チームPLUS 1

店主敬白

2.街の自動車屋さんへ就職

70年・秋。「内田、ここ受けてごらん」と、先生に言われた会社を受験した。大阪の某駅を出たとたんに、その会社の「色」を感じる街だった。会社までの道にはカンバンやら社名の入った街灯もずぅっと続いていた。

 合格した。「大企業でよかったなぁ」とか周囲の人は言ってくれた。しかし、「仕事=会社勤め」の構図は頭の中では理解するものの、気持ちの上でどうもしっくりこない18歳の私。あの大阪で、あの大きな会社で、自分はいったい何をするのか。何が出来るのか。何も根拠が無いのは承知の上で、何でも出来そうな気もする。でもあんな大きな組織に入るとなるとじっと定時を待つだけの生活かなぁ。そうなりゃ学校と同じじゃないか。

でも、大阪かぁ。都会で送る青春も何か惹かれるモノが有るなぁ。給料もイイとか言われてたなぁ。安定とか、一生の問題とか大人達は言っているし・・・と就職が決まったとたんに悩み始めた私です。
 「何か違うぞ。このままあの会社に就職してほんとにお前ええんか?」

と自問を繰り返す毎日を過ごしたある日。

「やめた。どうもシックリこんわ、勤め人になるのは」

と結論を出しました。理由は「シックリこない」です。

 人生最初に社会のドアを開ける時の決断としては誠に安易です。理由が説得力を持たない事は当時でも気付いていました。中2の時オヤジを亡くし、おふくろ1人に大きくしてもらった私の最初の大きな親不孝です。

 高校卒業と同時におふくろに一応ことわって家を出ました。大都会?岡山市に住む元同級生の部屋に先ず転がり込んだ。昼間パチンコ、夜は当時流行りのダンスホールでギターを弾いて結構な収入になっていた。食うには困らない。毎日が刺激的でもありました。

 こんな生活を2ヶ月ほど過ごしたある日、何の用事だったか忘れたが電車に乗った。朝の通勤時間帯だった。まわりの人みんなが輝いて見えた。違う世界の人達でいっぱいの電車の中。「みんなちゃんと仕事しとる。くらべて俺は・・・何してるんだろう」この時、ちゃんと働きたいと思ったのでした。急に。生まれて初めて。

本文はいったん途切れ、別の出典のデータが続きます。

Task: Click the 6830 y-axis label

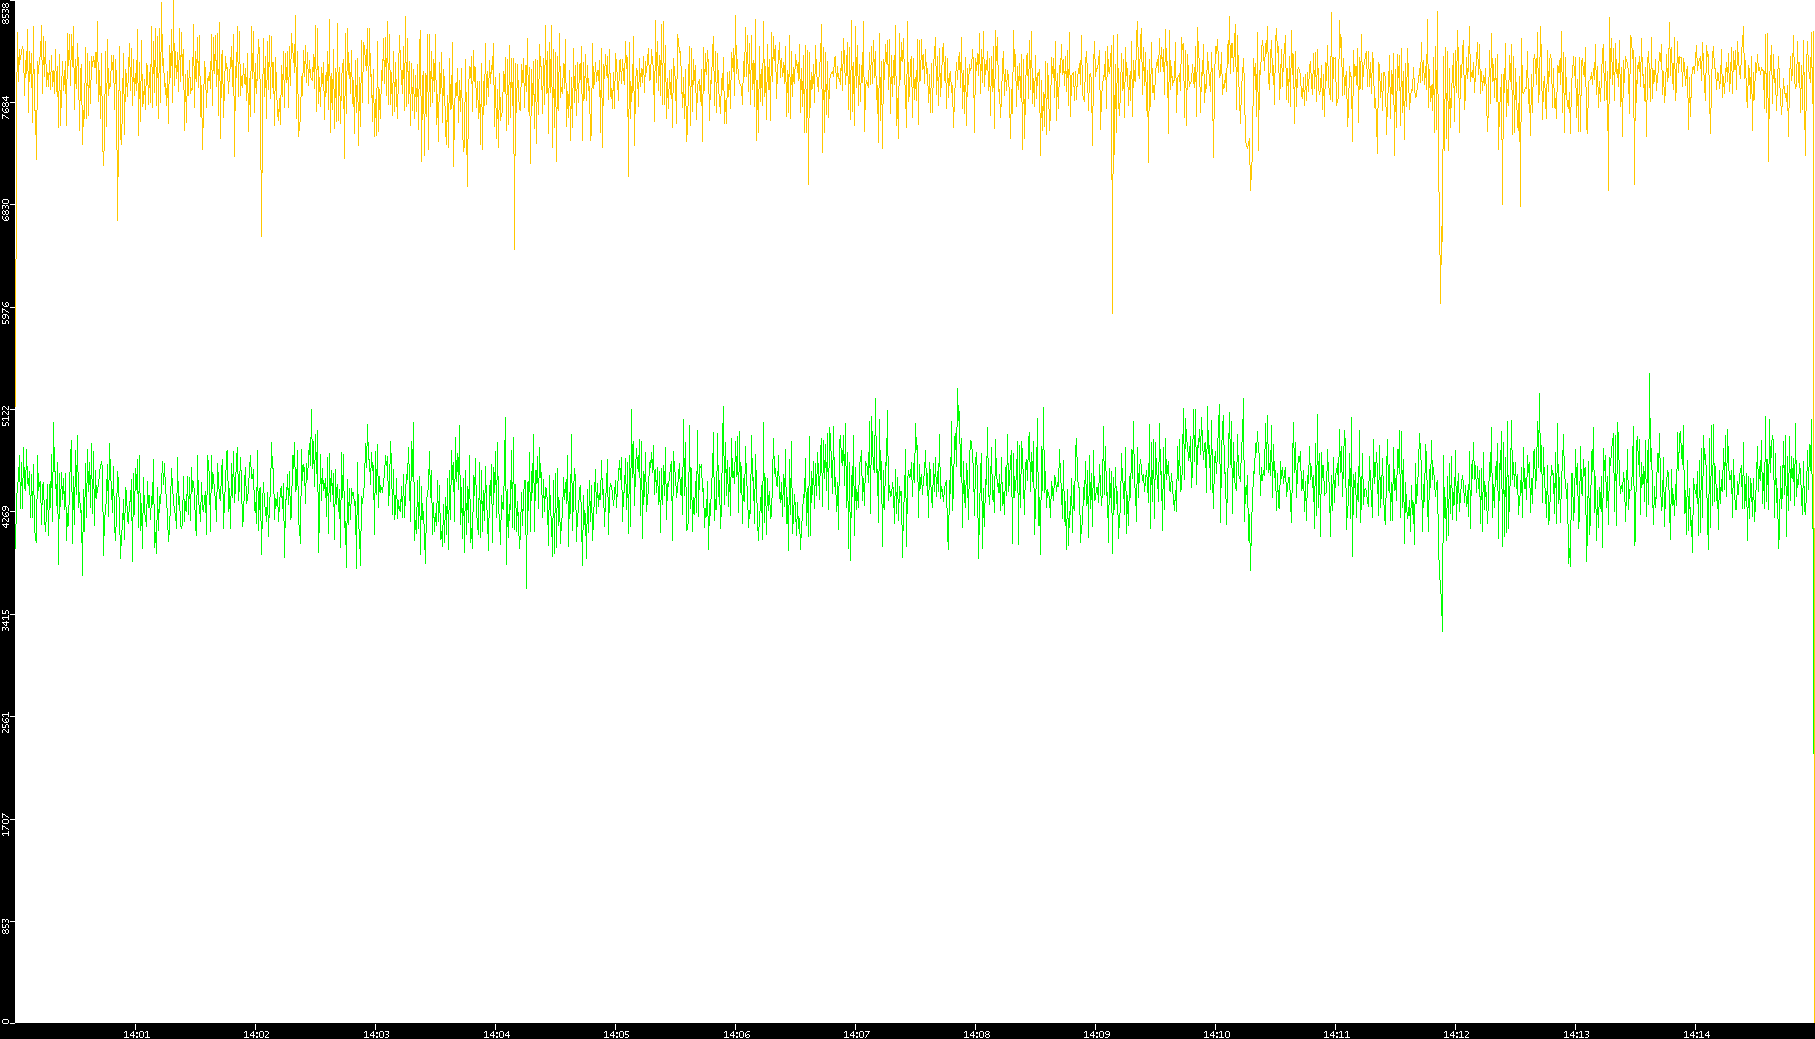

 初めて職案へ行った。高度成長期のまっただ中、いくらでも求人は有った。相談係のおじさんに「車とバイクが直せる会社無いですか?」一度に数件の案内書をもらい、その中で職安から一番近い会社に向かって歩いた。ホンダのお店だった。前を行ったり来たりして観察。正面のショールームには当時ベストヒットのホンダN360が数台。CB系のバイクが数台展示されていて、その奥が工場のようです。

 開け放した入り口を思いきって一歩踏み込むと、あの匂いがした。大好きな匂い。我がオヤジのバイクの匂い、あのバイク屋のオヤジの匂い。「決めた。ここにしよう」相手にも「来てくれ」と言ってもらいました。

 今度はそんなには安易じゃない。「匂い」という五感、それと職安に一番近いといった物理的要素も加味して自分の社会人の入り口を決めたわけです。私はこの頃から既に、意思決定にあたってそんなに多くの要素を必要としないタイプだったようです。